The newest changes to the letter system, which has been in place since 1990, were presented by the MPAA head, former Sen. Christopher Dodd. The changes are for parents, "so they can make the best choices about what movies are right for their children to watch," he said at CinemaCon, an annual trade gathering of some 5,000 theater owners in Las Vegas.

The updates to the ratings display come on the heels of specific request from the White House for stricter appraisals of movie and TV violence, as well as for help as parents try to monitor the violence children consume.

But the announcement is getting mixed reviews, at best.

“I am not sure that more specific MPAA ratings about violence will actually do anything, but I think it is a good idea,” writes Paul Schneider, chairman of the film and television department at Boston University, in an e-mail.

“The ratings have always concentrated on sexuality and language and have been very, very soft on violence,” he adds.

“Any information that is accurate is good for parents,” says Tim Winter, president of the Parents Television Council (PTC), a national advocacy group pushing for what he calls “transparency, consistency, and accountability” from the entertainment industry.

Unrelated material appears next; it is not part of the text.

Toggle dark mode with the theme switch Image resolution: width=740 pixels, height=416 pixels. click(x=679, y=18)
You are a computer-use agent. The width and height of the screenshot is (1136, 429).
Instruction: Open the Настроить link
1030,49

However, he dubs the changes “a distinction without a difference.” Mr. Winter suggests that the MPAA move is a public-relations effort to deflect scrutiny while “continuing to pour toxic levels of violence into PG-13 films.”

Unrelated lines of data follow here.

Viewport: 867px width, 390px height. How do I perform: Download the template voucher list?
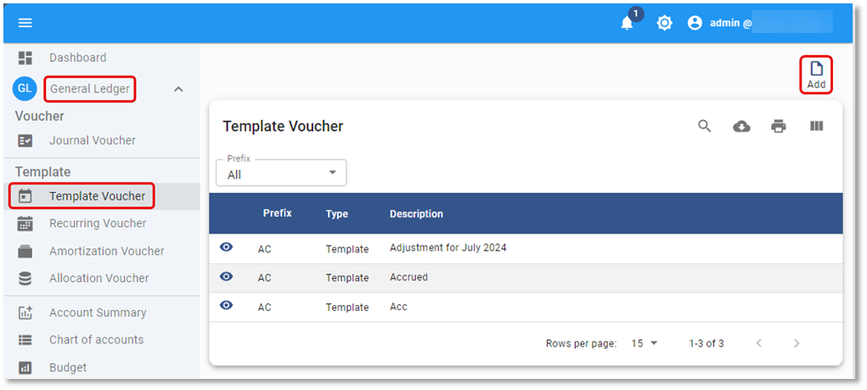(x=741, y=127)
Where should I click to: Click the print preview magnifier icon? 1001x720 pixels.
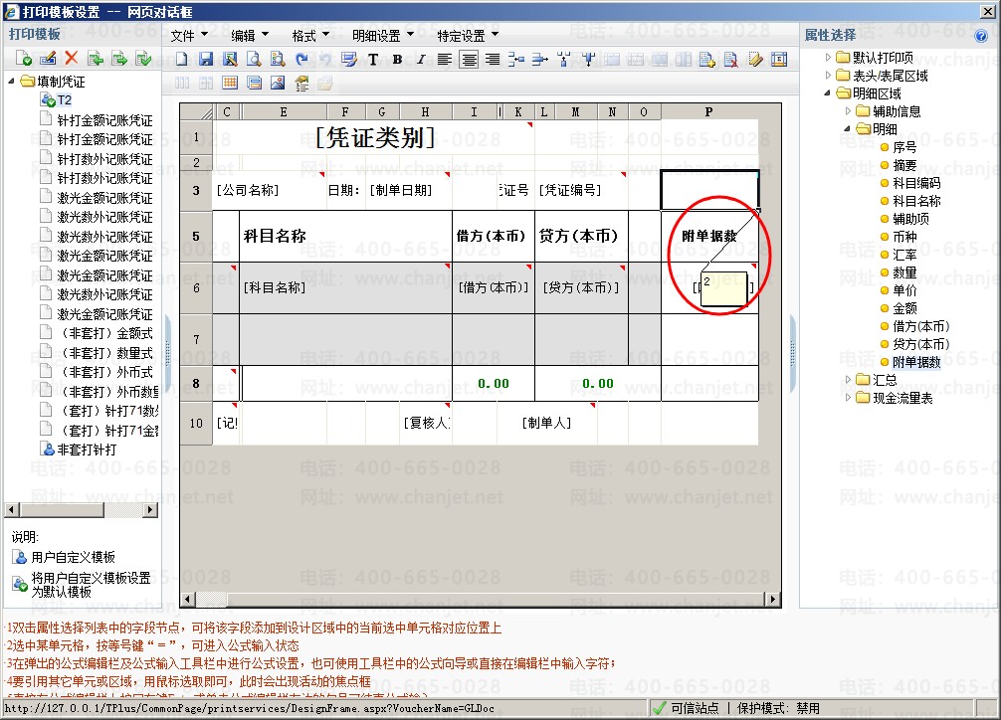(x=254, y=60)
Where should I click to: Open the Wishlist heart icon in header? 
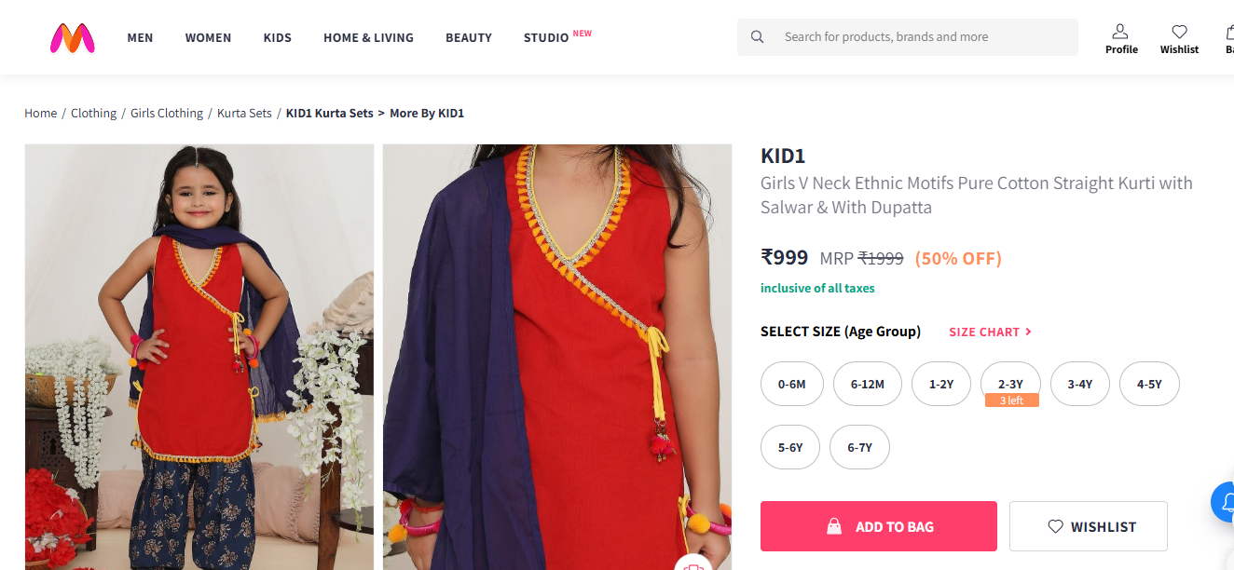pos(1179,38)
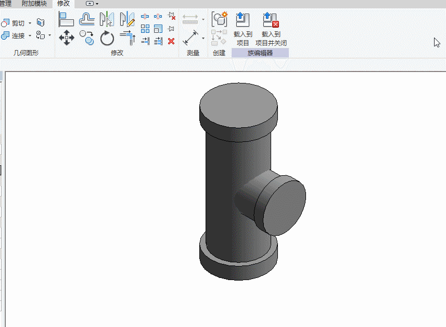
Task: Activate the Move tool
Action: click(67, 38)
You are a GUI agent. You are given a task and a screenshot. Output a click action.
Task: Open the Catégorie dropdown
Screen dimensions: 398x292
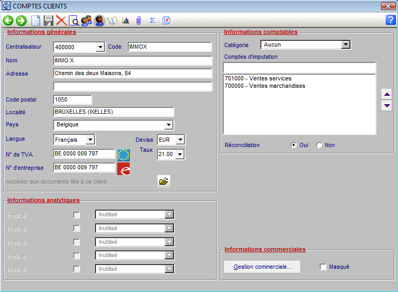tap(346, 45)
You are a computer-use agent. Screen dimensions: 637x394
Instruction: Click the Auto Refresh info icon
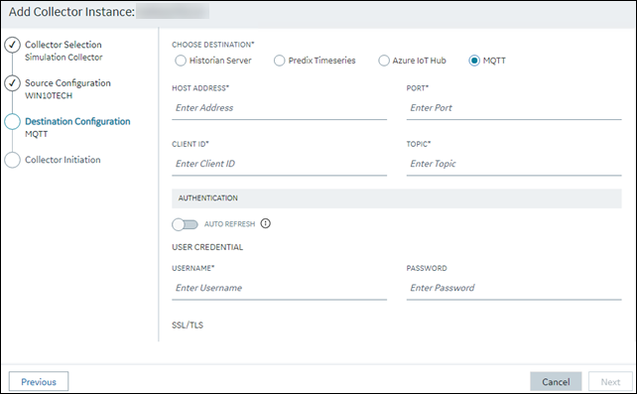pos(265,223)
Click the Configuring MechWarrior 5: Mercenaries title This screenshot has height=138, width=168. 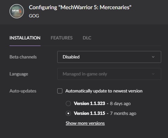80,7

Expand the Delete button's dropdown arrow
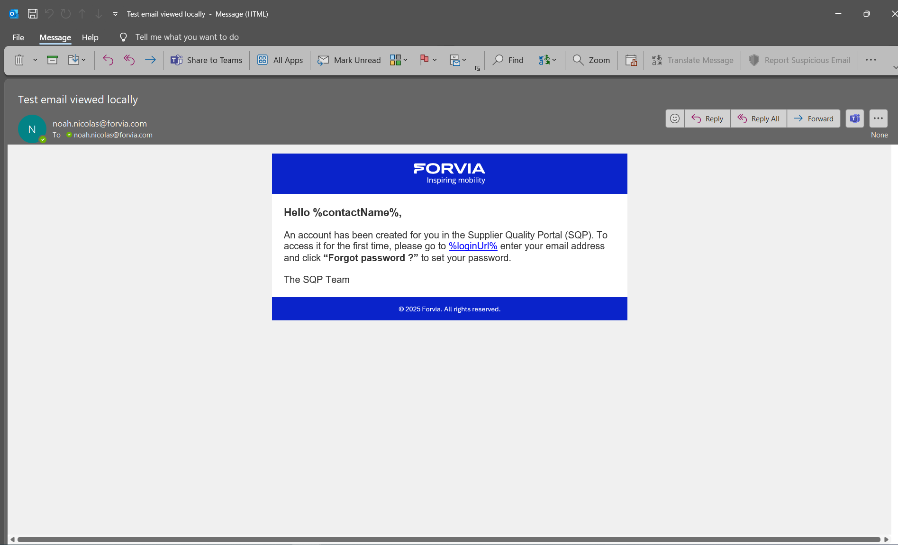tap(35, 60)
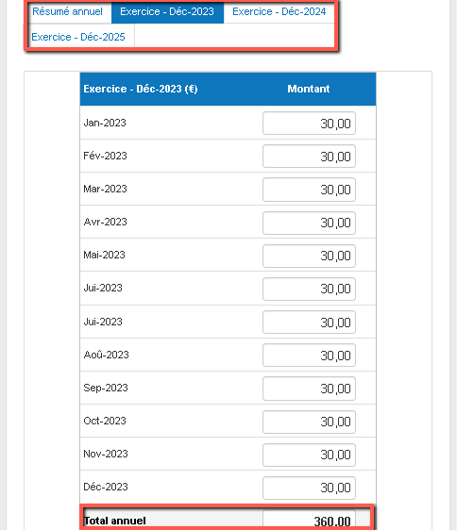
Task: Click the Oct-2023 amount box
Action: tap(309, 422)
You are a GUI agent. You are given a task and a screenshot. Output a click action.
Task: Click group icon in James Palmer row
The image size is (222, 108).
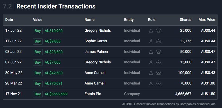point(158,52)
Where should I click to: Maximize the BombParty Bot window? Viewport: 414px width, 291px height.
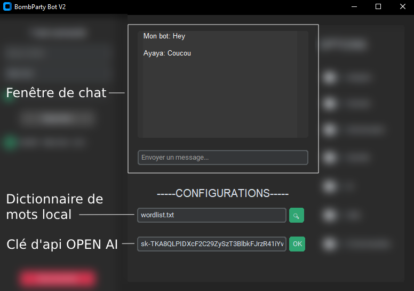click(x=378, y=7)
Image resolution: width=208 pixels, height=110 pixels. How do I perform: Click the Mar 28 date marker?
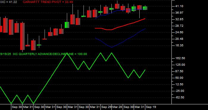coord(117,107)
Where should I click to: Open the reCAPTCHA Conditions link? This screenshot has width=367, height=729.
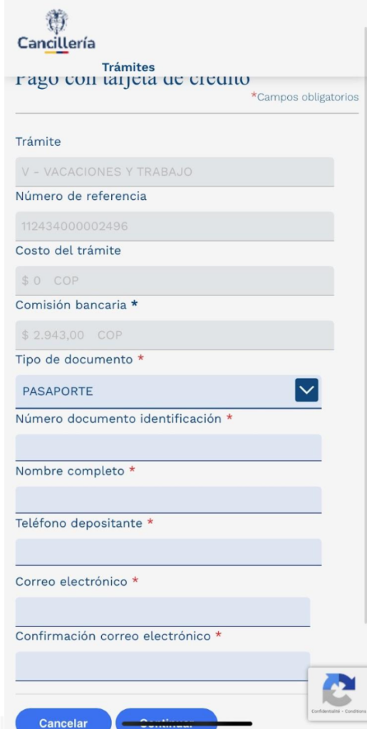click(356, 712)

It is a step, says Nell Minow, film critic for Movie Mom, a website for family entertainment guidance. “But a very small one,” she says, adding that what parents really want is reliable and consistent information about films. The arbitrariness of a ratings system that allocates a PG-13 to a comedy and then an R rating to a drama with essentially the same content “leaves parents not knowing what to trust,” she says.

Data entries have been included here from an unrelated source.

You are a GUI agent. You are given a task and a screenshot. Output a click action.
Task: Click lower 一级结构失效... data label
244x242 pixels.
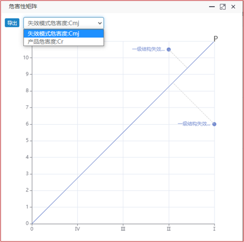coord(194,124)
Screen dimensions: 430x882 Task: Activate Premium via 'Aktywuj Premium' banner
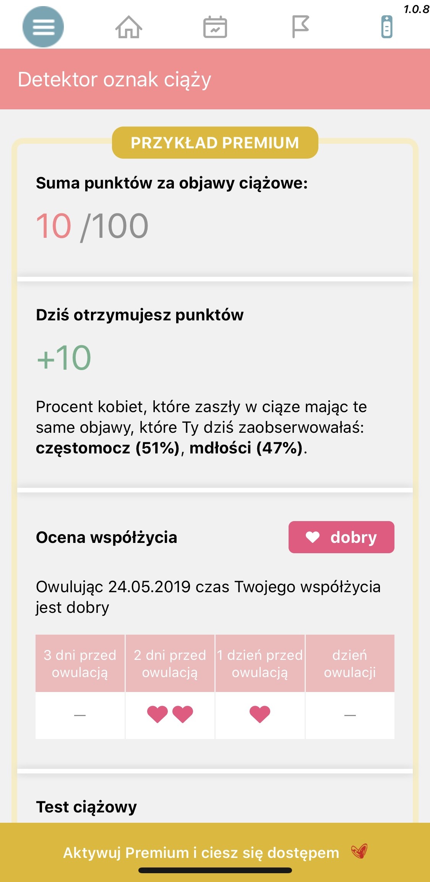[201, 853]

Nashville, Tenn., resident Claudia Wadzinski is mother of three boys – ages 11, 18, and 21. She says the lack of consistency has made the ratings system as a whole “not very reliable.” A PTC member, she says she does her own research and doesn’t count on what the MPAA ratings offer.

The decisions on what is acceptable for family audiences, Ms. Wadzinski says, are often inexplicable. “When I was growing up, they were more reliable, but not anymore,” she adds.

Winter calls this gradual shift to more adult content in PG and PG-13 films “ratings creep.”

MPAA spokeswoman Kate Bedingfield points out that the ratings system is intended to be “dynamic,” meaning that it was designed to adjust to changing societal values and customs. “Things that were not necessarily acceptable 20 years ago might be seen differently today,” she says.

In response to a common criticism that the ratings often do not reflect the values of most parents, she notes that the ratings are made by a board of 12 parents – six men and six women – all of whom are hired for seven years and must have children between the ages of 5 and 15 when hired. They also come from all over the country, she says.

Winter suggests that movie economics, not changing social values, drives ratings decisions. He points to the fact that not a single one of the Top 10 grossing films of the past 15 years had an R rating.

“The industry knows that family-friendly moviegoing is where the profits are,” Winter says. This inherent conflict of interest between giving movie studios the ratings they want and what parents need makes the ratings unreliable, at best, he says.

Indeed, underlining this point was John Fithian, CEO of the National Association of Theatre Owners, in his speech on the state of the industry at CinemaCon. First-quarter box-office attendance fell 12 percent from a year earlier, mainly because of a lack of family movies, he told his audience Tuesday.

He called PG-13-rated movies the "blockbuster sweet spot," adding that in 2012, the combined box office of PG-13 movies was nearly double that of R-rated films – despite the fact that almost 50 percent more R-rated movies came out last year.